The "rare write" mechanism

June 1, 2017

This article was contributed by Nur Hussein

One of the ways to harden the kernel is by tightening permissions on memory to write-protect as much run-time data as possible. This means the kernel makes some data structures read-only to prevent malicious or accidental corruption. However, inevitably, most data structures need read/write access at some point. Because of this, a blanket read-only policy for these structures wouldn't work. Therefore, we need a mechanism that keeps sensitive data structures read-only when "at rest", but allows writes when the need arises.

Kees Cook proposed such a mechanism based on similar functionality that exists in the PaX/grsecurity patch set. Cook calls it "rare write", but that is a bit of misnomer considering that write access to some of the target data structures is not always rare. The resulting discussion on the Linux kernel mailing list fleshed out how the mechanism could be implemented, from a standpoint of both architecture-neutrality and performance.

Cook's proposed series of eleven patches for the rare_write() infrastructure consists of sample implementations for x86 and ARM, plus usage examples. Two new kernel configuration options, HAVE_ARCH_RARE_WRITE and HAVE_ARCH_RARE_WRITE_MEMCPY, were added to let architectures define whether or not they have implemented the new mechanism. Cook's implementation contains architecture-specific code that relies on CPU features on x86 and ARM that selectively enable and disable write access to areas of memory. Thus, the data write routines cannot be preemptible, as interrupting the kernel after it enables writing on read-only memory would result in leaving a window of vulnerability open. Cook noted that his code is inlined to discourage return-oriented programming attacks on the write-enable routines, which would otherwise be a juicy target for such attacks.
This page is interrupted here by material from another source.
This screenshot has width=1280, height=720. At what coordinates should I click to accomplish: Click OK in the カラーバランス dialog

The architecture-specific nature of the code became a point of contention in the resulting discussion on the linux-kernel and kernel-hardening mailing lists. But first, let's look at how Cook's proposed mechanism works.
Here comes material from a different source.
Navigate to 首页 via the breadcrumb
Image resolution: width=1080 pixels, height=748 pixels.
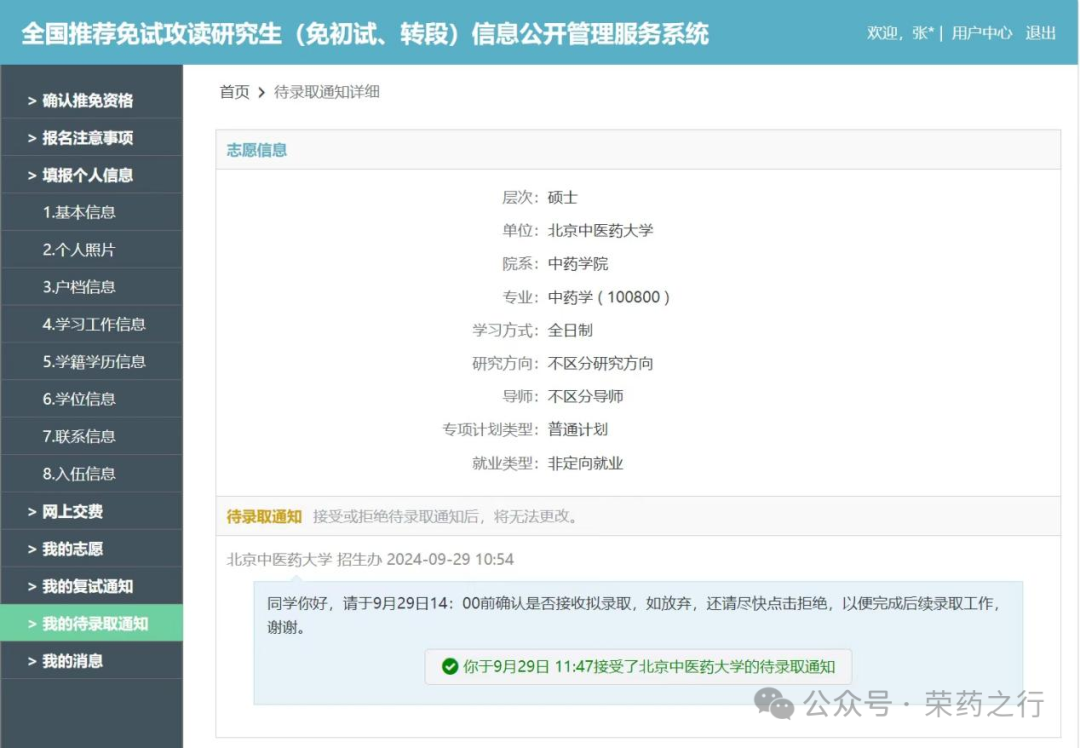[x=233, y=92]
The kernel stores data in different ELF sections depending on how that data will be accessed: .data or .bss for normal, read-write data, in .rodata for read-only data, or in .data..ro_after_init for data that will become read-only after initialization. Cook's newly introduced __wr_rare annotation, which for now is just a #define alias for __ro_after_init, would be used to mark data structures to be converted to read-only. Write access would be enabled via a new rare_write() macro, or in a critical section protected by rare_write_begin() and rare_write_end() macros. Cook gave a simple example of the usage of the single rare_write() call by converting a function in net/core/sock_diag.c from:

    sock_diag_handlers[family] = NULL;

To:

    rare_write(sock_diag_handlers[family], NULL);

There are also helper functions to deal with linked lists that utilize the rare_write_begin() and rare_write_end() macro pair internally.

Implementation

On x86 CPUs, read-only data is mapped onto pages marked with the read-only bit set in their page-table entries. CR0 is a control register on the x86 CPUs, and toggling the write-protect bit (bit 16) of CR0 allows this read-only protection to be either enabled or disabled. When the write-protect bit has been cleared on a CPU, any data, regardless of the page-table permissions, can be written by the kernel when running on that CPU. After some back and forth discussion, Cook's implementation of the rare write functions on x86 became the following:

    static __always_inline unsigned long __arch_rare_write_begin(void)
    {
           unsigned long cr0;

           cr0 = read_cr0() ^ X86_CR0_WP;
           BUG_ON(cr0 & X86_CR0_WP);
           write_cr0(cr0);
           return cr0 ^ X86_CR0_WP;
    }

    static __always_inline unsigned long __arch_rare_write_end(void)
    {
           unsigned long cr0;

           cr0 = read_cr0() ^ X86_CR0_WP;
           BUG_ON(!(cr0 & X86_CR0_WP));
           write_cr0(cr0);
           return cr0 ^ X86_CR0_WP;
    }

Mathias Krause raised a concern that non-maskable interrupts would still be able to interrupt the CPU inside the critical section, and questioned ~~if PaX's implementation that Cook's patch was based on~~ whether the implementation was indeed correct. Thomas Gleixner suggested that the proper way to handle writing to a read-only memory location is to create a writable shadow mapping to that physical memory location, and update the value of the data in that location through the shadow map. This approach would not require clearing the CR0 write-protect bit which, he suggested, is too dangerous to ever do. Gleixner provided this piece of pseudocode to illustrate his idea:

    write_rare(ptr, val)
    {
            mp = map_shadow_rw(ptr);
            *mp = val;
            unmap_shadow_rw(mp);
    }

He added:

map_shadow_rw() is essentially the same thing as we do in the highmem case where the kernel creates a shadow mapping of the user space pages via kmap_atomic().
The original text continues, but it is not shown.